Pour pouvoir objectiver les choses, on peut jeter un coup d’œil sur ce qui s’est fait dans le passé. En 1982, lorsque le franc avait été dévalué, une commission avait été mise en place au sein du Conseil national du travail afin d'encadrer des augmentations dans une série de secteurs et d’entreprises sur la base de critères préétablis et négociés entre partenaires.

Cette fois, il faudra aussi fixer des critères. Avez-vous donné des pistes aux interlocuteurs sociaux?

Non, je serais allé bien au-delà de mon rôle en fixant des balises. C’est le cœur même de la négociation actuelle. Il n’y a pas de meilleur accord qu’un accord qui soit négocié jusqu’au bout entre les deux partenaires. À la fois parce que chacun doit s’y retrouver, mais aussi parce que chacun doit pouvoir le défendre et le mettre en œuvre. Ce n’est pas une formule ou une pirouette de ma part : je crois en la concertation sociale, même si elle est parfois difficile, comme ces derniers mois.

"Je crois en la concertation sociale, même si elle est parfois difficile."

Pour dépasser la marge, on parle beaucoup de formes de rémunération alternative. Or celles-ci sont parfois défiscalisées. Le moment n'est-il pas venu de repenser toute la fiscalité sur le travail?
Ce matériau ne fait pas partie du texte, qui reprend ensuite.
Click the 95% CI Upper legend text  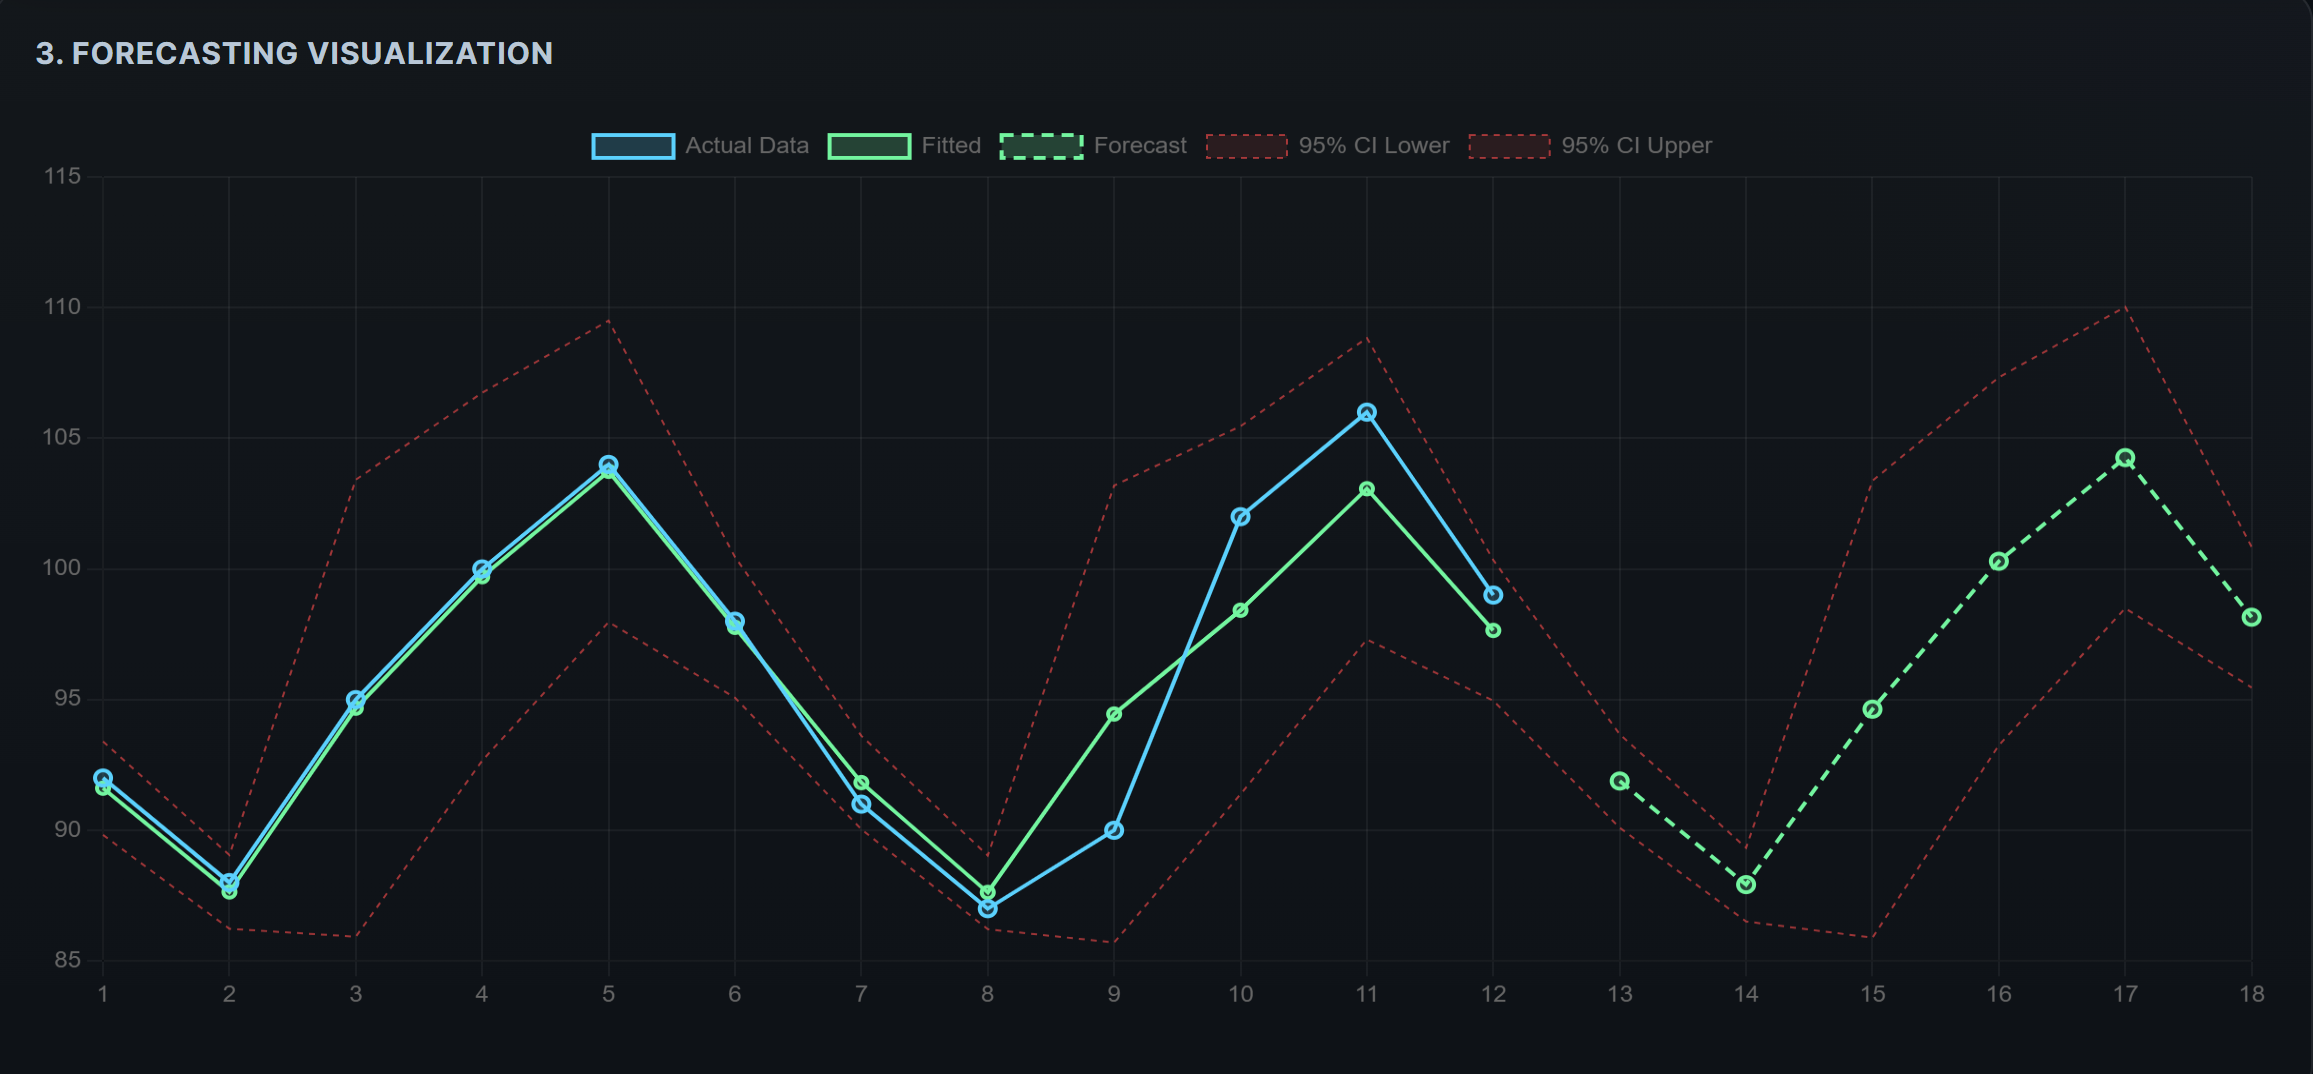click(x=1637, y=144)
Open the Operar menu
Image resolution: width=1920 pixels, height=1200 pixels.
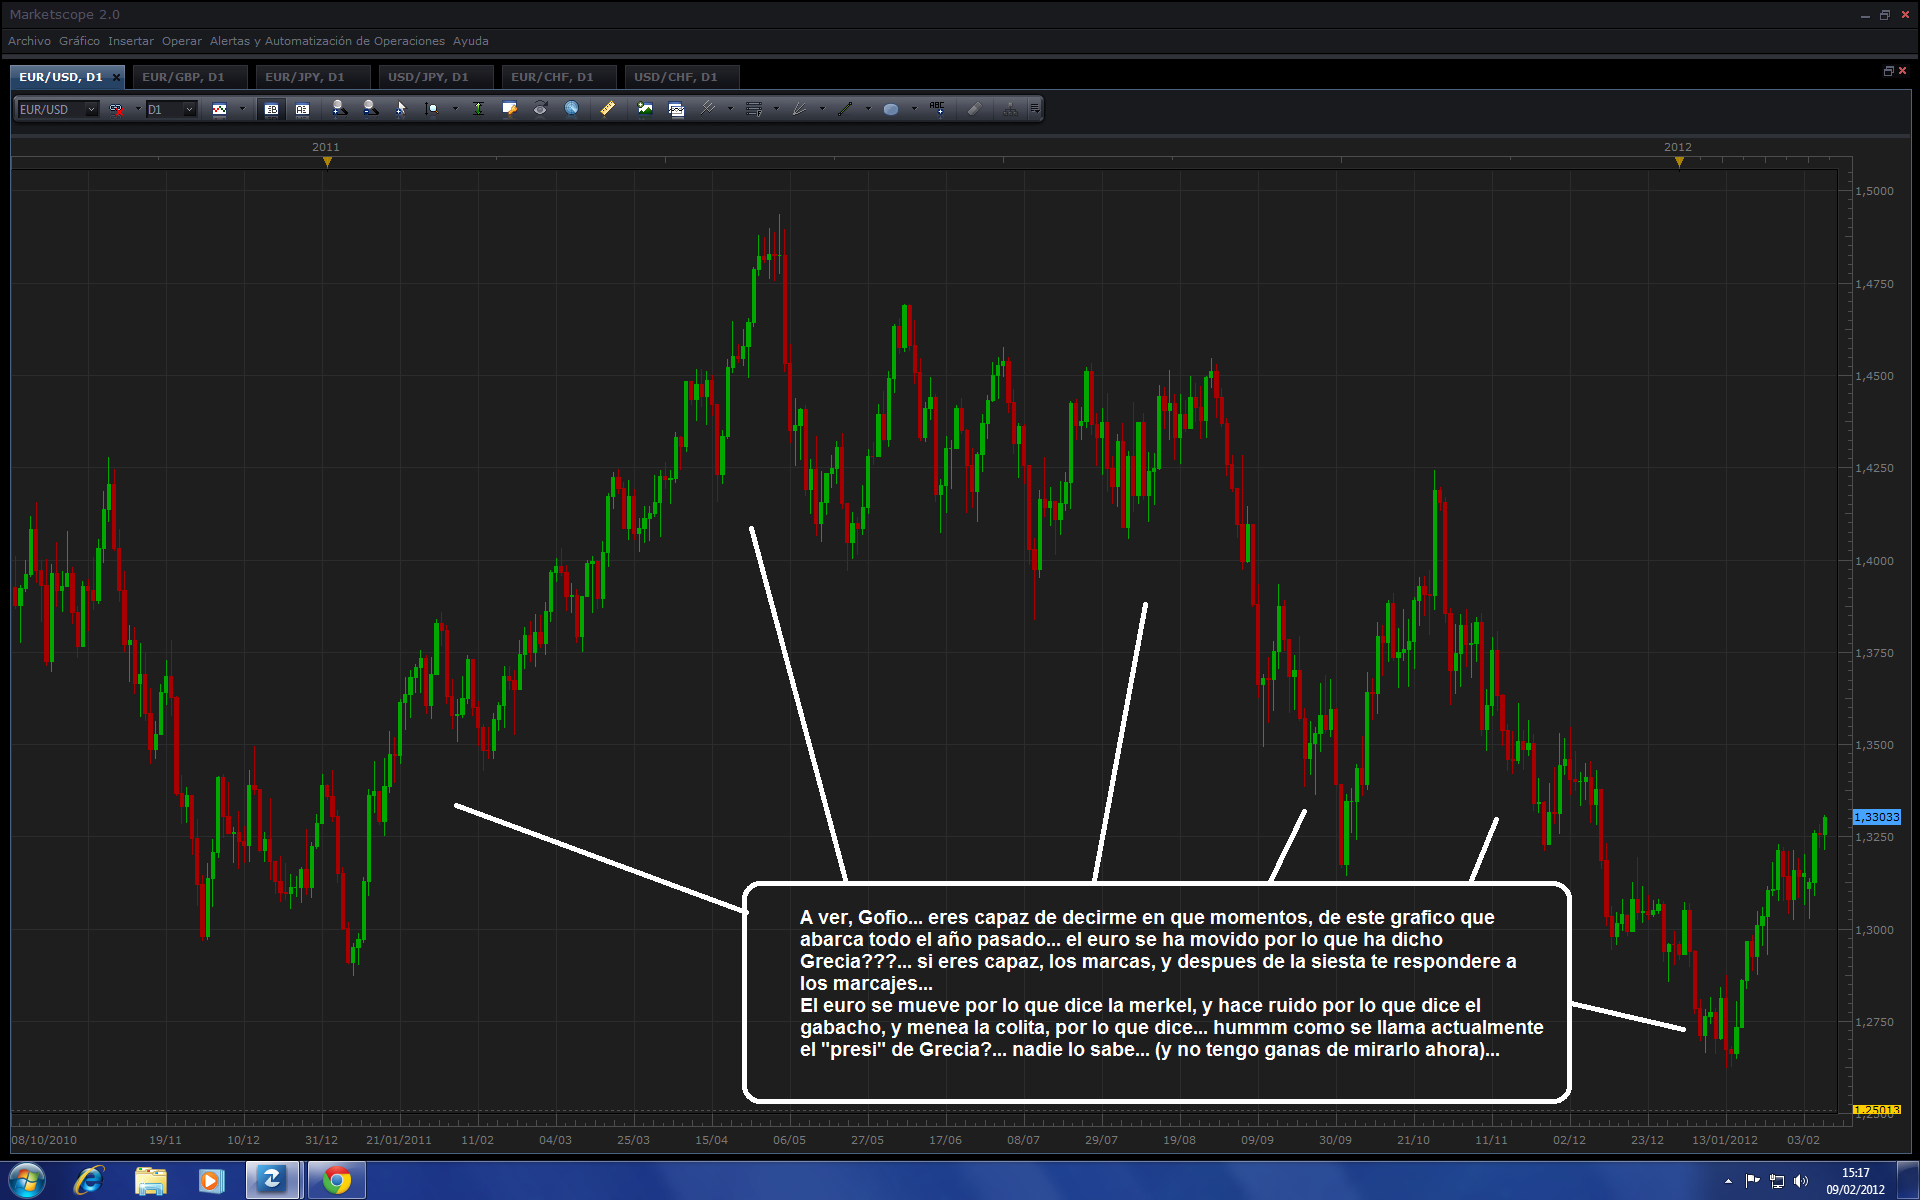(181, 41)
Je suis convaincu qu’on doit revoir la fiscalité et pas que sur le travail. C’est d’ailleurs l’un des engagements de ce gouvernement.
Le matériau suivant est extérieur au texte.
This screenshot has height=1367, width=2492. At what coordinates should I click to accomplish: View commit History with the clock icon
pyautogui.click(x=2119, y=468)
Au-delà des classiques bonus collectifs non récurrents (CCT90), des chèques repas, des primes bénéficiaires, etc., d’autres options sont envisageables pour dépasser les 0,4%?

Personnellement, je plaide pour des solutions créatives. J'ai d'ailleurs dit aux partenaires sociaux que j’étais disposé à valider celles qu’ils mettront sur la table.

Faute d’accord au sein du Groupe des Dix d'ici le 1er mai, le gouvernement tranchera?

Je ne vais pas anticiper un échec des négociations. C’est de la responsabilité des partenaires sociaux de parvenir à un accord. C’est une question de respect et de reconnaissance par rapport au monde du travail, mais c'est aussi nécessaire pour garantir la paix sociale dans les semaines et les années qui viennent. Cela permettra aussi d’envisager le monde après-corona de manière plus sereine. On aura une série de chantiers importants pour lesquels les partenaires sociaux seront essentiels. Je ferai tout pour qu’un accord soit possible.

"Je me suis engagé en politique pour agir sur la vie quotidienne des gens, pas uniquement pour faire des discours sur des estrades."

En cas d’échec, ne craignez-vous pas de ramener la discussion au sein du gouvernement, dont les ailes gauche et droite n’ont pas la même conception de l'attitude à adopter?

Il y aura un débat, c’est l’essence même d’un gouvernement. Si cela m’effrayait ou me paralysait, je ferais autre chose.

Il y a eu une grève le 29 mars. En cas de blocage, d’autres actions pourraient suivre. Est-ce responsable en pleine pandémie?

Chaque jour de grève, c’est un jour de grève en trop, parce que c’est d’abord un constat d’échec. C’est le témoignage que la concertation sociale n’a pas fonctionné, mais c’est aussi un moyen d’expression reconnu par notre droit. Je voudrais aussi rappeler que personne ne fait grève par plaisir. Le travailleur qui décide de s’exprimer de la sorte perd sur son salaire. C’est un moyen d’expression que je respecte.

Depuis quelques semaines, le PTB tape sur votre parti, l’accusant d’avoir accepté une norme de 0,4%. Ne craignez-vous pas qu’il séduise une part de votre électorat avec ce discours?

D’abord, nous n’avons pas voulu que ce soit uniquement 0,4%. Il y a d'ailleurs eu tout un travail pour qu’on soit juste envers celles et ceux qui ont fait en sorte que la société puisse continuer à tourner. Est-ce que le PTB me fait peur? Je me suis engagé en politique pour agir sur la vie quotidienne des gens, pas uniquement pour faire des discours sur des estrades avec un porte-voix. J’aime bien les discours, les envolées lyriques et haranguer la foule, mais si c’est pour ne rien en faire concrètement ensuite, je ne vois pas l'intérêt. Je ne dis pas que le PS est parfait, qu’il ne fait jamais d’erreurs, mais en tout cas il agit.